Dental crowns can restore more than the appearance of your teeth. Since a crown is made to be the same size and shape as your natural tooth, they can help to keep your jaw and bite aligned. This also helps to stop your other teeth from shifting locations, or taking on a greater share of the work of biting and chewing, which could, potentially, result in TMJ pain.
Getting a natural look
Today’s crowns are a great option when damage or decay is so extensive that filling materials cannot make the tooth strong enough. Crowns are most often made of gold or porcelain, but can also be made of stainless steel.
Porcelain crowns are carefully matched in color to look like your natural teeth. Many people choose porcelain crowns for their cosmetic appearance.
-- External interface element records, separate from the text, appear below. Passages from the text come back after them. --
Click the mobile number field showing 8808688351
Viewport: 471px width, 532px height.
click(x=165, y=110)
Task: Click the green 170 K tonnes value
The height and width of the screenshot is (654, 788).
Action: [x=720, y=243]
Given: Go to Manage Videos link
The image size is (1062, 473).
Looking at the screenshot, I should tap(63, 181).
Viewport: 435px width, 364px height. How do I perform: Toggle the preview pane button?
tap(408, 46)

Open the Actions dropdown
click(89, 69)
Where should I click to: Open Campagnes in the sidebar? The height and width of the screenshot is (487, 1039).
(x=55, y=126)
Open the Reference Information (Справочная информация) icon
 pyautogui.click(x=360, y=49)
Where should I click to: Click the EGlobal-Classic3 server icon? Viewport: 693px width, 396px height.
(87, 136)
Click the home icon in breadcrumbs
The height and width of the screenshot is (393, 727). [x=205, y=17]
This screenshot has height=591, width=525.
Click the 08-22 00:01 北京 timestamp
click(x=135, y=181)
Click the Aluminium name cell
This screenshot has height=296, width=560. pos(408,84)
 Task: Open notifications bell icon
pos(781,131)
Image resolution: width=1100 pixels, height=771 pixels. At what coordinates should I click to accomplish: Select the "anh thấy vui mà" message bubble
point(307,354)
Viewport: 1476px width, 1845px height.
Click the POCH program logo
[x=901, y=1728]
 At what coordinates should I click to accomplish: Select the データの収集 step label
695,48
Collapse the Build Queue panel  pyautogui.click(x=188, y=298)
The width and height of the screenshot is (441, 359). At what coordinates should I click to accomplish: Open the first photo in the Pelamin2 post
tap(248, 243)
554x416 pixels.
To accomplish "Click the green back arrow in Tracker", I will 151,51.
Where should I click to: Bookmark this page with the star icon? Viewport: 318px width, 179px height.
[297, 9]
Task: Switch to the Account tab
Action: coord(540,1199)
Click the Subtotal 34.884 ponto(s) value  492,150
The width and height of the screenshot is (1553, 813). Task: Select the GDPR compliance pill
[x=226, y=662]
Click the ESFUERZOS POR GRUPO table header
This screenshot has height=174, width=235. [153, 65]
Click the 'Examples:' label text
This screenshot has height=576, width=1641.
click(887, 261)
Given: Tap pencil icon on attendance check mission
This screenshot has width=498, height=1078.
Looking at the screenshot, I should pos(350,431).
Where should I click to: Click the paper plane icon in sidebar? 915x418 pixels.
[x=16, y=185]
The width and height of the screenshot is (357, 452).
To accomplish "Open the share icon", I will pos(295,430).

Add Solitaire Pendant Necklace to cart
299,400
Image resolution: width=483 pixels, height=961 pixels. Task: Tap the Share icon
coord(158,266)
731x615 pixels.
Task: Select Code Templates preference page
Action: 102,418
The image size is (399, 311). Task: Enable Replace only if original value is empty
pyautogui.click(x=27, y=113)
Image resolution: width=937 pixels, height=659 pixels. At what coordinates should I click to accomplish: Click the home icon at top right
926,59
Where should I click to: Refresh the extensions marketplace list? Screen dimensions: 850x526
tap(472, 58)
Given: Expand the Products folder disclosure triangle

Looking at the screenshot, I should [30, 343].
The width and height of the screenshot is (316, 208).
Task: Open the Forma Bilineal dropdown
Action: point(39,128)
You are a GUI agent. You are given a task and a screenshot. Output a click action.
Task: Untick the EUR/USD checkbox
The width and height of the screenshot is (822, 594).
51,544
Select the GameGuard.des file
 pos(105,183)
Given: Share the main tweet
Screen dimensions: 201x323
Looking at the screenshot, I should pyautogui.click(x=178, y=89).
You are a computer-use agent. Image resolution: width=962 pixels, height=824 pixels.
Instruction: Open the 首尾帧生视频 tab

New materials are now available that allow the use of “all-ceramic” crowns in some cases.
Some people prefer not to use gold, because it stands out from the other teeth in appearance. At the same time, if the crown is on a back molar, some people feel the cosmetic issue is not a big one.
Maintaining your crown
Once your crown is in place, make sure the area is brushed well, and that you floss below the gum line. While the crown protects your remaining tooth from further decay, you must protect the base of the crown from bacterial growth and gum disease. Regular brushing and flossing will help ensure that your crown will last as long as it can.
Dental Bridges Decision Making Guide
Avoid missing teeth problems with a bridge
When one or more teeth are missing, the remaining teeth can drift out of position, which can lead to:
- A change in the bite
- The loss of additional teeth
- Gum disease.
When tooth loss occurs, dentists often recommend the placement of a bridge. Designed to replace missing teeth and support surrounding teeth, a bridge is a grouping of interconnected crowns. Held in place by two crowns, a bridge can reduce the risk of gum disease, help correct bite issues and even improve speech. Bridges are effective and durable, and can last in excess of 10 years.
How is a bridge constructed?
First the dentist prepares and shapes the teeth on each side of the space to receive crowns. Then, an impression of the area is made. Once the crowns are finished, the false tooth (or teeth) will be bonded to them. When the bridge is ready, a temporary (or transitional) bridge is formed and fitted in the area. During your next visit (usually a week later), the temporary bridge is removed, and the permanent fixed bridge is placed, adjusted and cemented into place.
Keep your mouth in shape
Dental restorations likes crowns and bridges help you:
- Enjoy the foods you once ate with confidence
- Allow you to evade the sunken-in appearance that can be caused by missing teeth
- Help you protect your overall oral health.